O tipo de espaço de exposição é igualmente um factor de distinção das galerias de hoje. Alexandre Melo (1999) distingue três tipos de espaço no seu estudo: espaço tradicional, espaço moderno e espaço alternativo.

O espaço tradicional caracteriza-se, segundo o autor, por uma multiplicidade de ornamentos e efeitos decorativos, abundância de brilhos e dourados, a existência de montras amplas, etc.

O espaço moderno seria o espaço típico da galeria ideal preconizada pela ortodoxia modernista de tradição americana. O “cubo branco”, fechado ao exterior, composto por quatro paredes brancas, com chão e tecto neutro e luz controlada.
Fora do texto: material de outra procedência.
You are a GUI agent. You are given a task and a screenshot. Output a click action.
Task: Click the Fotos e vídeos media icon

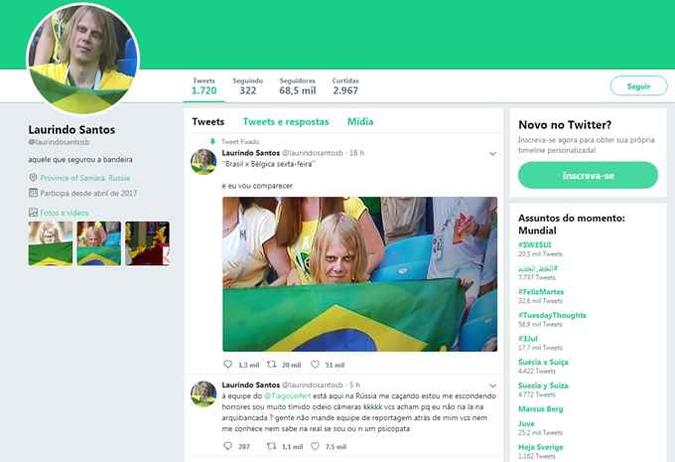coord(33,212)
Toda a estruturação do espaço é concebida para a concentração máxima do observador. (Melo, 1999: 92). “Na sua versão mais pura o espaço moderno seria um espaço estritamente geométrico e minimalista, totalmente desligado do mundo exterior, um espaço de sacralização da obra de arte entendida como pura forma, marcado por um ascetismo tendencialmente religioso e pela austeridade tida por inerente à dignidade museológica.” (Melo, 1999: 92)
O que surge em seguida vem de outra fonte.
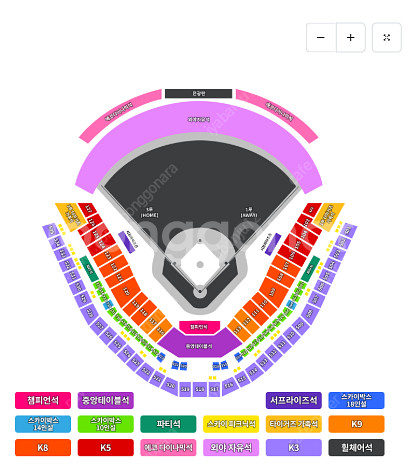Select the 타이거즈 가족석 legend item

point(294,424)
O espaço alternativo seria um espaço que inicialmente estaria destinado para outras funções e terá sido adaptado para uma galeria de arte, mantendo as suas características originais e continuando, porventura a desempenhar as suas funções. (Melo, 1999)

Assim, uma galeria de arte é interpelada por uma série de práticas: os profissionais que criam e são criados pelas galerias; pelos públicos e pela sua recepção tendencialmente reinterpretativa e transformadora; do crescente cruzamento entre arte, cultura, economia e vida quotidiana; pelas fronteiras de uma estética profana, sensorial, comunicativa e intelectiva pelo estatuto dos artistas, cada vez mais contaminado pelas convenções e regras que regem os mundos da arte; pelo programador ou director artístico que poderão ainda reter alguns traços encantatórios da aura autoral; pelas inserções urbanísticas e pelas imagens de cidade a que se associa ou que a partir dela são criadas.